Brano selezionato:
Tanto premesso, il ricorso va respinto in base alle seguenti considerazioni.
Invero, quanto al primo motivo, la doglianza appare infondata, avendo i giudici di merito correttamente ritenuto la possibilita’ di poter disporre di ufficio l’escussione di un teste, individuato grazie al riferimento contenuto in altra deposizione, laddove pero’ il nominativo non veniva saputo indicare, di modo che il primo giudicante vi procedeva, dopo aver appreso il nome fornitogli dal procuratore di parte attrice.

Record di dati
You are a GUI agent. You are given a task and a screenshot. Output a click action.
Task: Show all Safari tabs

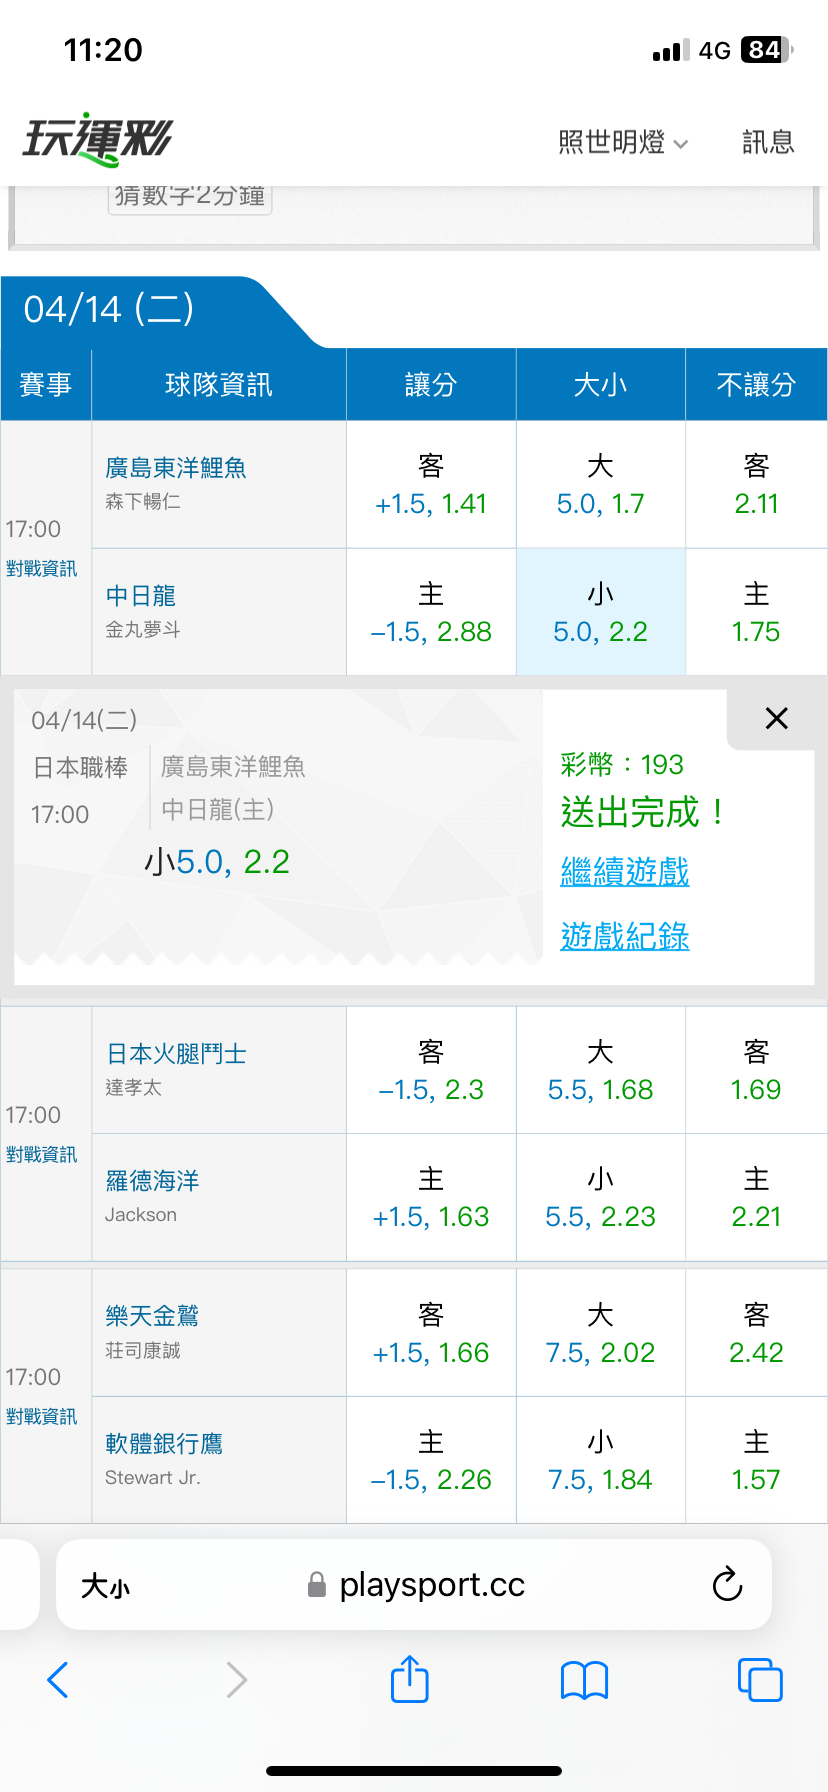click(759, 1680)
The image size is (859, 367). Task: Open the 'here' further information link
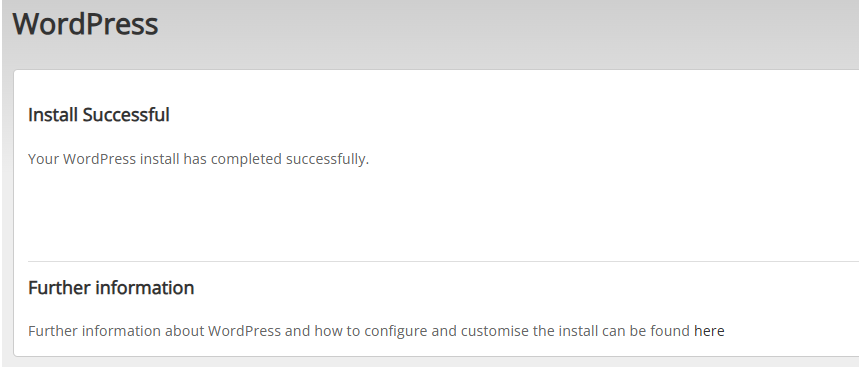pyautogui.click(x=709, y=331)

Cosa fare:
[A] Riporta parola per parola la parte del brano sul ricorso che inizia con "Invero, quanto al" e termina con "di parte attrice.".
[B] Cita testualmente le righe dei record a partire da quella che contiene "The image size" fino alla fine dei record, estremi inclusi. Escludi le immagini dalla risposta.

Risposte per compito:
[A]
Invero, quanto al primo motivo, la doglianza appare infondata, avendo i giudici di merito correttamente ritenuto la possibilita’ di poter disporre di ufficio l’escussione di un teste, individuato grazie al riferimento contenuto in altra deposizione, laddove pero’ il nominativo non veniva saputo indicare, di modo che il primo giudicante vi procedeva, dopo aver appreso il nome fornitogli dal procuratore di parte attrice.

[B]
The image size is (859, 367). Task: Open the 'here' further information link
pyautogui.click(x=709, y=331)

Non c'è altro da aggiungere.